While operational disruptions are inevitable, our outcomes aimed to reduce their impact on consumers and markets. To do this, we wanted to make sure that firms’ important business services are resilient.
Access
Outcome 1: Firms’ important business services are resilient to operational disruption
| Metric code | Metric description | Source | Baseline Value | Year 1 values | Year 2 values | Year 3 values | Latest status (year 3 value compared to baseline) |
|---|---|---|---|---|---|---|---|
| IOD1-M01 | Maintain a low impact (scale, severity, time to resolve) of operational disruptions to firms’ important business services, as measured by FCA Technology, Resilience & Cyber function*
*We revised the original baseline figures for the number of operational incidents reported to us. Please see ‘Further detail on these metrics and limitations’. | FCA data | Average impact of incidents 1.33 out of 6 (Low Impact) (2023) | 1.33 (2023)
| 1.34 (2024) | Little or no change | |
| Average impact of consumer firm incidents 1.28 out of 6 (Low Impact) | 1.28 (2023) | 1.32 (2024) | Little or no change | ||||
Average impact of wholesale markets firms – 1.43 out of 6 (Low Impact) (2023) | 1.43 (2023) | 1.42 (2024) | Little or no change | ||||
| IOD1-M02 | Maintain awareness of the FCA's work to ensure firms are operationally resilient Increase the proportion of firms who, over the past 12 months, say operational resilience has become more of a priority
| FCA and Practitioner Panel survey | 88% of firms are aware of the FCA's work to ensure firms are operationally resilient (2022/23) | 91% of firms (2023/24) | 91% of firms (2024/25) Difference between year 3 and baseline value is statistically significant. | Improved | |
57% of firms say operational resilience has become more of a priority over the past 12 months (2022/23) | 61% of firms | 60% of firms (2024/25) Difference between year 3 and baseline value is statistically significant. | Improved | ||||
| CAC1-M01 and WAC1-M01 | We also monitor the overall number of operational incidents through topline metrics CAC1-M01 and metric WAC1-M01 | FCA Data | 644 incidents – Consumer firms (2021)
| 663 incidents – Consumer firms (2022)
| 807 incidents – Consumer firms (2023)
| 749 incidents – Consumer firms (2024) | Declined |
| FCA Data | 204 incidents – Wholesale market firms (2021) | 232 incidents - Wholesale market firms (2022) | 314 incidents – Wholesale market firms (2023)
| 319 incidents – Wholesale market firms (2024) | Declined |
What the latest metric values tell us
Over the last 3 years we set out to minimise the harm from operational disruptions.
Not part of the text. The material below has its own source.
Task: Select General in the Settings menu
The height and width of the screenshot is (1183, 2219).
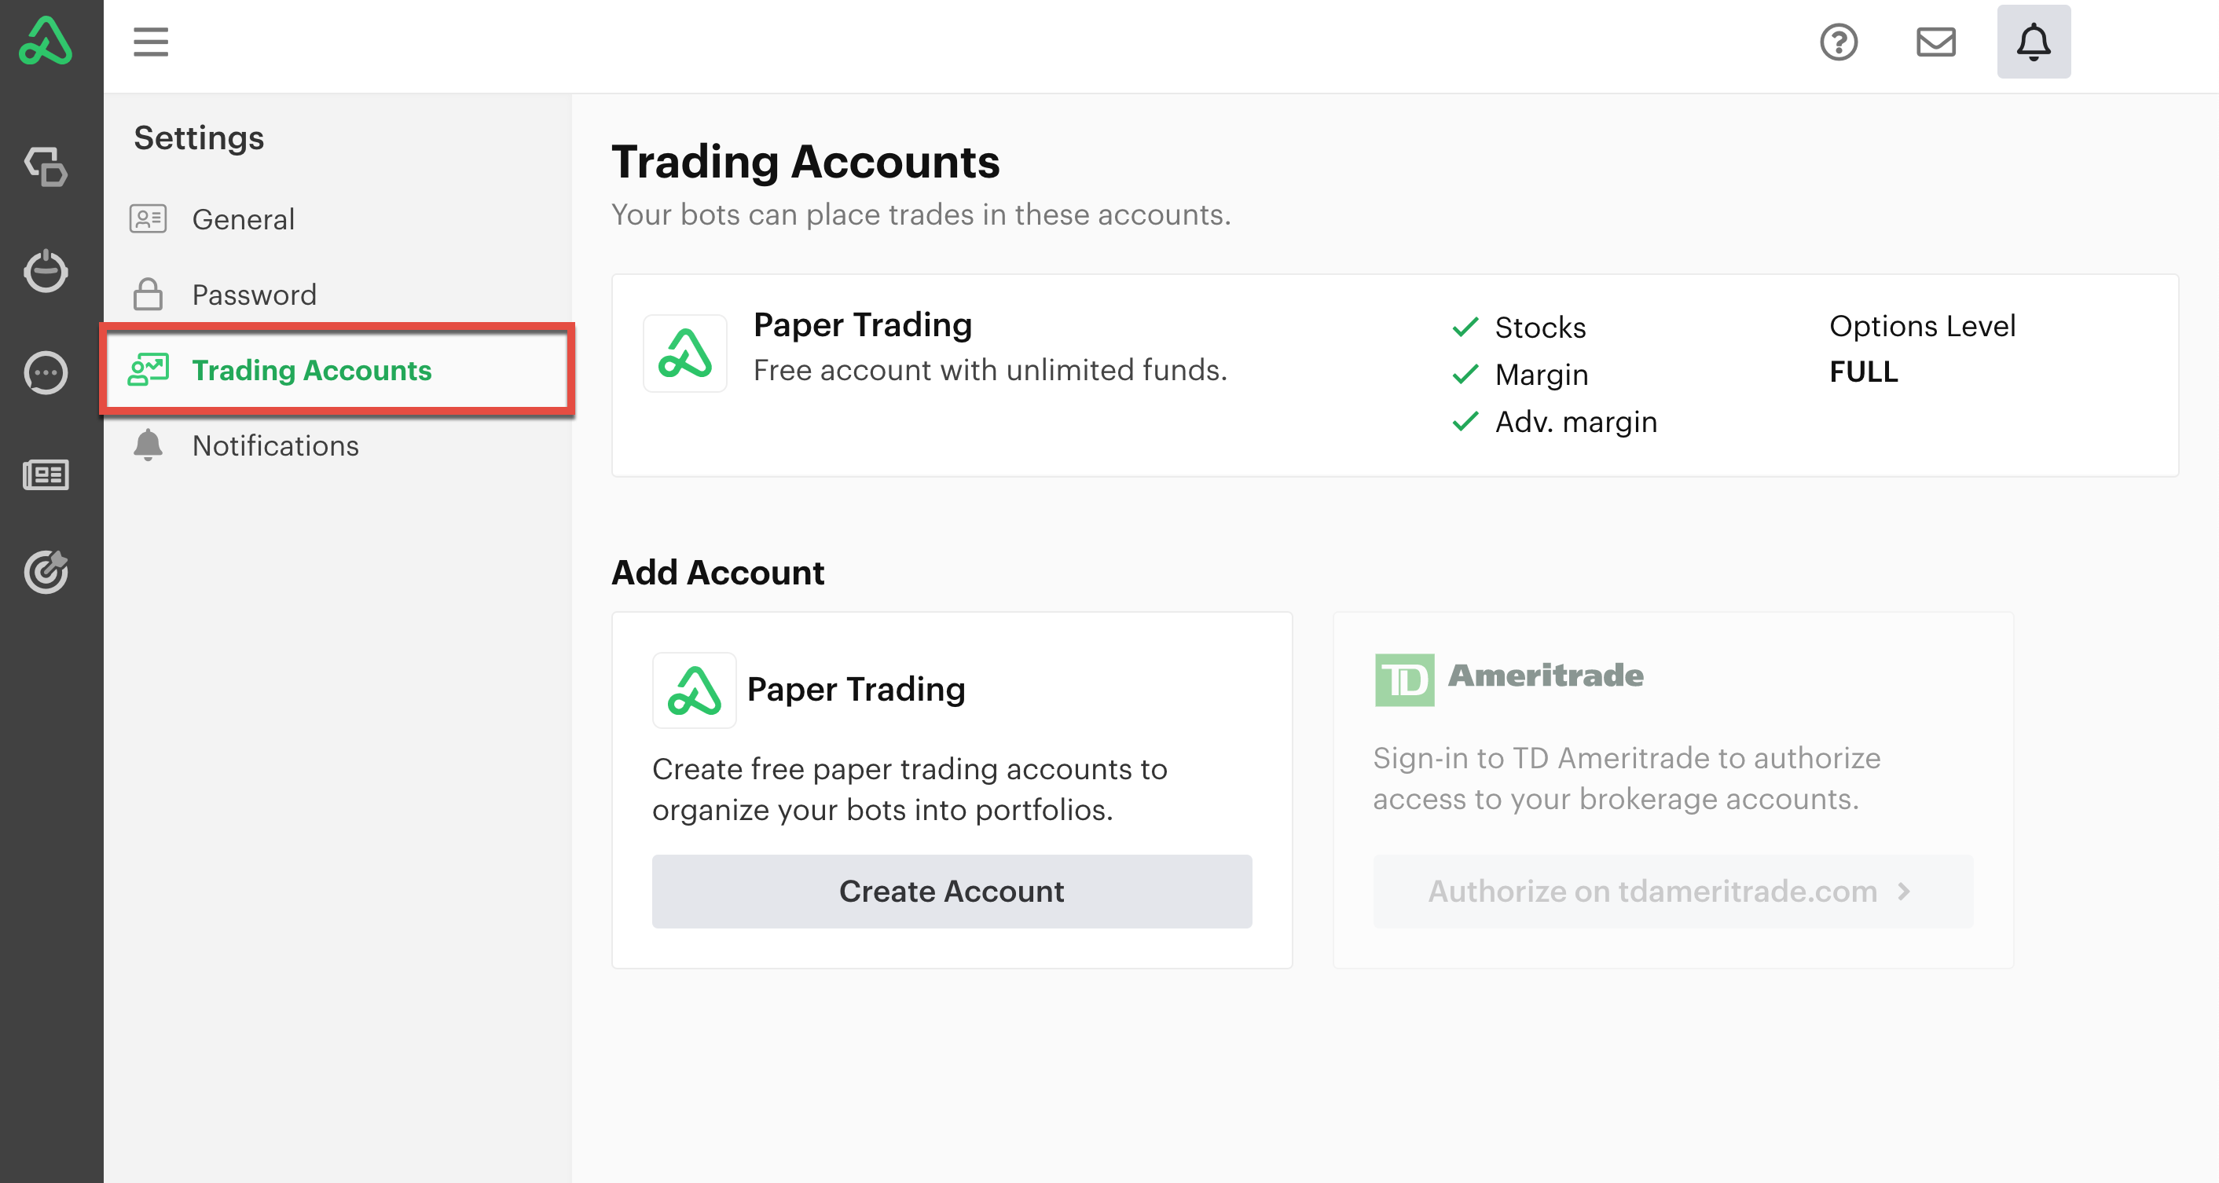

We have delivered a significant amount of the supervisory, policy and wider cross-industry initiatives that we had planned as part of our work towards meeting the outcomes of this commitment. However, across this time, the threat landscape has continued to worsen and the incidents that firms have been reporting have become more complex. There is more to do, by regulators and by the financial industry as a whole, including its third-party suppliers, to meet these challenges.
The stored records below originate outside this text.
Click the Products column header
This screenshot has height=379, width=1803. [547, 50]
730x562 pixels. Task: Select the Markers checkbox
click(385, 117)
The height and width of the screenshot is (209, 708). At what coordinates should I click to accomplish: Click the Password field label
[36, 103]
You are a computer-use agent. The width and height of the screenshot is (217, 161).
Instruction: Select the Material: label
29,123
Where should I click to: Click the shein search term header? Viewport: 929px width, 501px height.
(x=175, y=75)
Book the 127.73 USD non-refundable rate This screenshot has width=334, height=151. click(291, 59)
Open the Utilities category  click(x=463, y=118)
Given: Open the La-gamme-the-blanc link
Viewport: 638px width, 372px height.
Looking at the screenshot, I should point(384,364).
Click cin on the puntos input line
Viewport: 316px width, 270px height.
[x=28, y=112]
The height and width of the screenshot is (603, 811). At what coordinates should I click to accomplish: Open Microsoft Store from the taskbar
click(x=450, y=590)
We have done much to increase industry’s awareness of the importance of operational resilience post Covid-19. We introduced regulatory initiatives to strengthen the sector’s resilience over the last 3 years. Our messages on remaining operationally resilient, and the need for firms to minimise the impact of operational disruptions, have become more ingrained over the last 3 years. While the number of reported incidents has increased, this does not mean the sector is less resilient. We believe the general increase in the volume of incidents reported to us (CAC1-M01 and WAC1-M01), combined with the firm awareness metric (IOD1-M02) and the low impact assessment metric (IOD1-M01), reflects that.
While we have strengthened our operational resilience regime, we understand that disruptions will still happen. In a sector which increasingly relies on third parties and interconnectedness, our data shows the leading root cause for operational disruptions is problems with third parties that firms use. Firms also continue to face a high, and growing, level of cyber threats and operational resilience risks, against a complex geopolitical backdrop. That’s why we expect firms in scope of our rules to test and plan, but be able to remain within impact tolerance, for all severe but plausible scenarios, such as cyber attacks and third-party failures.
In the next few years, we expect firms to continue strengthening their resilience - engaging with their boards, securing investment, testing systems, and refining their response and recovery plans.